Toward Butler's conjecture
Donghyun Kim, Seung Jin Lee, Jaeseong Oh
TL;DR
The paper advances Butler's conjecture by constructing a positive, combinatorial F-expansion for the Macdonald intersection polynomial $\mathrm{I}_{\lambda,\mu}[X;q,t]$ via a new column-exchange rule and Butler permutations, yielding a fundamental-quasisymmetric expansion with explicit statistics. It then leverages LLT theory to prove Schur positivity in targeted cases, deriving explicit Schur-coefficient formulas for neighboring Hook shapes and obtaining $q,t$-Kostka–style insights.
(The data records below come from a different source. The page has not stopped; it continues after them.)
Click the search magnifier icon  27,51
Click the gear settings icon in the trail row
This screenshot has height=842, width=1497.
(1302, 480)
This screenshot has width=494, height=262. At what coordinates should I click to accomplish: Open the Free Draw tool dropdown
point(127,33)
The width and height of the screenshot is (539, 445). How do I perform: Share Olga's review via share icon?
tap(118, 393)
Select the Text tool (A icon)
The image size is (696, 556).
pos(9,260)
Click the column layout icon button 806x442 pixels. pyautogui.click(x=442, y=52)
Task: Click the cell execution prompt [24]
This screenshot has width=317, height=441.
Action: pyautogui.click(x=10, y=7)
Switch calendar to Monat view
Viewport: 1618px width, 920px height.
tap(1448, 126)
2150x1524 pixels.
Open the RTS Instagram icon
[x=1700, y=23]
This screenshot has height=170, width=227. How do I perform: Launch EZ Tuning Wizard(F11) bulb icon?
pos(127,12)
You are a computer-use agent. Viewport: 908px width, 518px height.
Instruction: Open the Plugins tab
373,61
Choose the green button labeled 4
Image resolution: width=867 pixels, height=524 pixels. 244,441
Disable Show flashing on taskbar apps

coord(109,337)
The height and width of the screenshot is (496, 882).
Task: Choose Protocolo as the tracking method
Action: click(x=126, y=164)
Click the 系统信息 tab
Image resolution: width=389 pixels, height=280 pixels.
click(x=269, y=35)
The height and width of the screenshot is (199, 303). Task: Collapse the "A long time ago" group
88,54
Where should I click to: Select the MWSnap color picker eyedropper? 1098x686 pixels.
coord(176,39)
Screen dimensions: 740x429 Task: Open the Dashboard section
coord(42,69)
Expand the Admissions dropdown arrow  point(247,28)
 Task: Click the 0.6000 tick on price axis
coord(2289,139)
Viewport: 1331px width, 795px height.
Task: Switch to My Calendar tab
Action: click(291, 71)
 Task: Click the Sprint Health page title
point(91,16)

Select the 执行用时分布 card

The authors connect generalized modified Macdonald polynomials to LLT polynomials, show positivity under LLT equivalences, and provide a framework to pursue combinatorial formulas for $(q,t)$-Kostka polynomials, including Specializations at $t=1$ or $q=1$. Overall, the work blends filled-diagram generalizations, bijective proofs, and LLT machinery to push toward a complete combinatorial understanding of Butler’s conjecture and related Kostka polynomials.
Abstract
For a partition $ν$, let $λ,μ\subseteq ν$ be two distinct partitions such that $|ν/λ|=|ν/μ|=1$. Butler conjectured that the divided difference $\operatorname{I}_{λ,μ}[X;q,t]=(T_λ\widetilde{H}_μ[X;q,t]-T_μ\widetilde{H}_λ[X;q,t])/(T_λ-T_μ)$ of modified Macdonald polynomials of two partitions $λ$ and $μ$ is Schur positive. By introducing a new LLT equivalence called column exchange rule, we give a combinatorial formula for $\operatorname{I}_{λ,μ}[X;q,t]$, which is a positive monomial expansion. We also prove Butler's conjecture for some special cases.